Segment Open

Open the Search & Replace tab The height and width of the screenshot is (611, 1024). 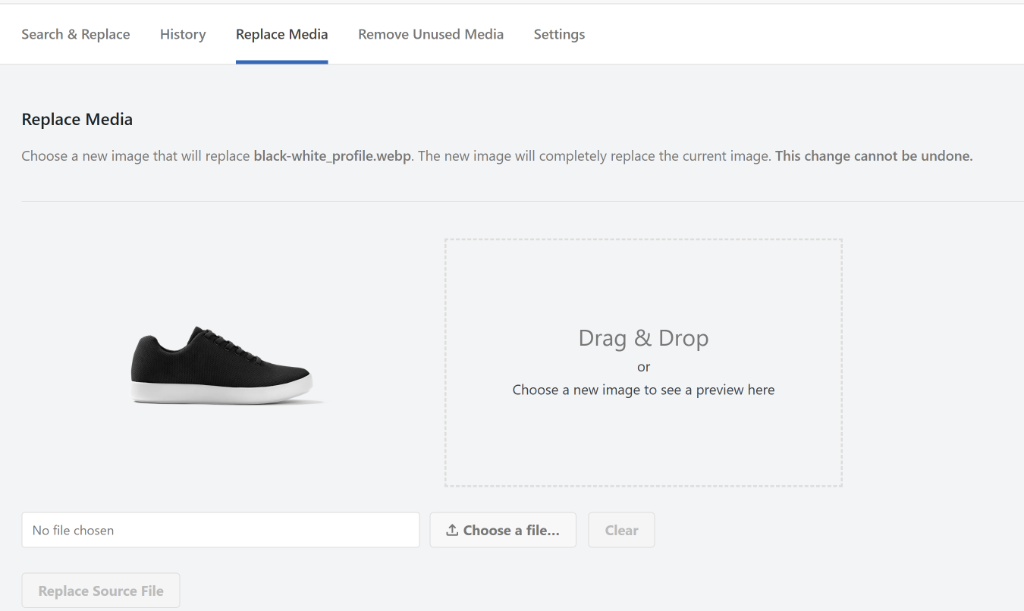point(76,34)
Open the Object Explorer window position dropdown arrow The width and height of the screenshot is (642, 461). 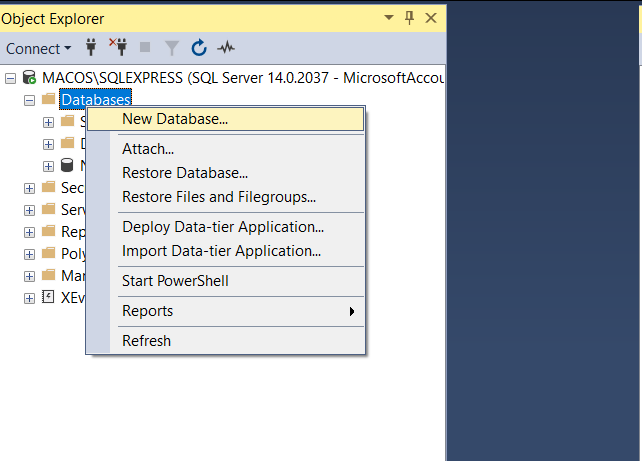click(x=388, y=18)
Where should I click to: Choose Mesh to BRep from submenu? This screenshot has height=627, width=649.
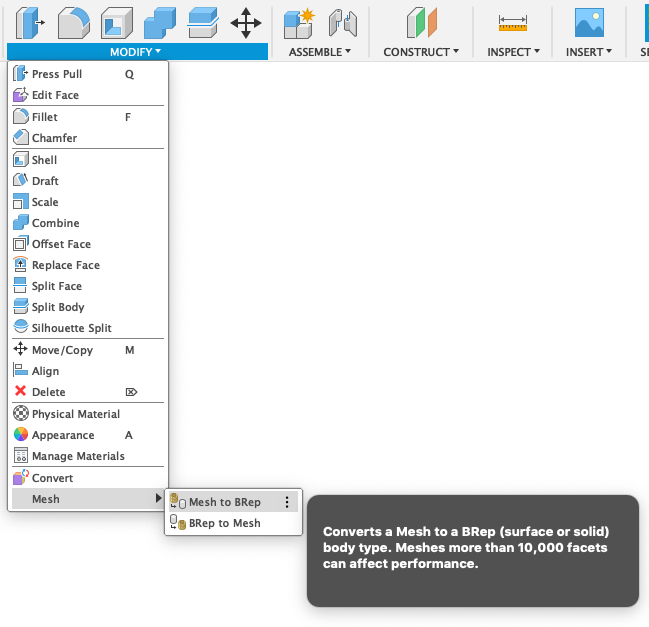(225, 502)
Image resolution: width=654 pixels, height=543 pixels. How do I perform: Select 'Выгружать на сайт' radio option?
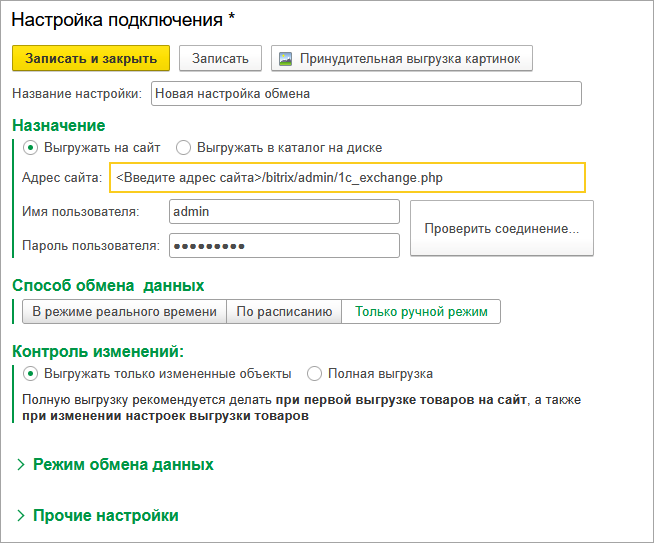[x=30, y=147]
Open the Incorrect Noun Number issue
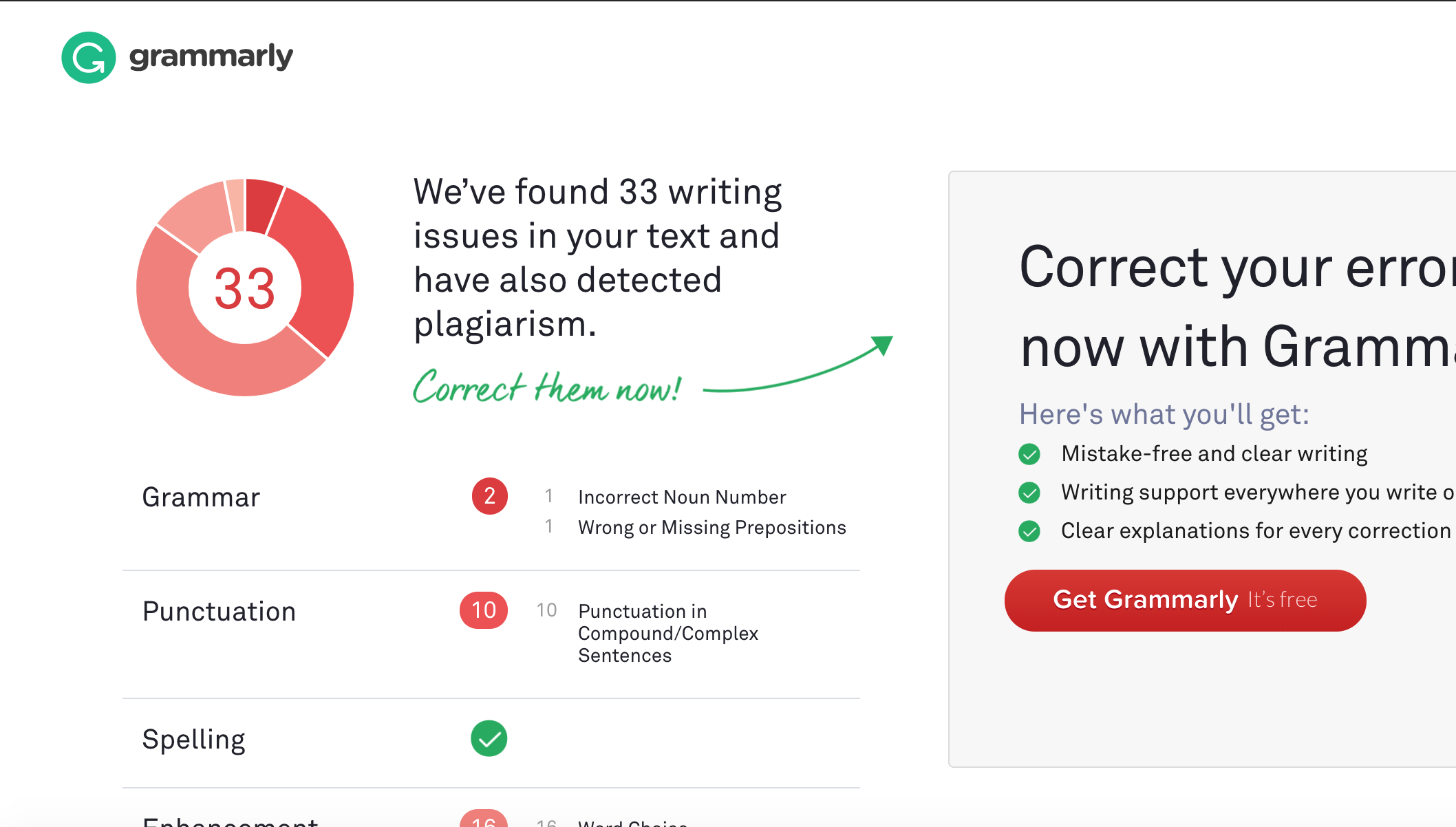Viewport: 1456px width, 827px height. tap(682, 497)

Segment Closed

- [YOUR TASK] The answer should contain only the lines from the one with "Image resolution: width=654" through the last line of the material, given word for word and without pictures.

- [OUTPUT]
Image resolution: width=654 pixels, height=543 pixels. How do I perform: Select 'Выгружать на сайт' radio option?
[x=30, y=147]
Open the Incorrect Noun Number issue
Viewport: 1456px width, 827px height. tap(682, 497)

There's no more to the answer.